So that is forbidden:

rt_mutex_lock();
wait_for_completion(); <--- shared HW finishes its job
rt_mutex_unlock();



>
>> - RT priority process blocks on the rt_mutex while normal priority
>> process is sleeping
>>
>> This sequence can occur with I2C access when both normal priority
>> thread and irq-thread access the same I2C bus. I2C core
>> contains rt_mutex and I2C drivers can sleep with wait_for_completion.
>
>Why does I2C core use rt_mutex, that's utterly broken.

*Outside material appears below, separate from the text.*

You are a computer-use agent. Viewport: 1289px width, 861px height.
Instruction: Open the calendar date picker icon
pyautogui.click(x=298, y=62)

To get low priority task finish ongoing I2C access in time under
heavy load cases I think.

>
>> Based on my debugging following sequence occurs (single CPU
>> system):
>>
>> 1) There is some user process running at the background (like
>> cat /dev/zero..)
>> 2) User process reads sysfs entry which causes I2C acccess
>> 3) User process locks rt_mutex in the I2C-core
>> 4) User process sleeps while it keeps rt_mutex locked
>> (wait_for_completion in I2C transfer function)
>
>That's where things go wrong, there's absolutely nothing you can do to
>fix the system once you block while holding a mutex.

Of course other processes are waiting until the (rt_)mutex is unlocked.
Problem is that after the rt_mutex_unlock is done, the task which  just released
the lock, may be in some non-running state for minutes.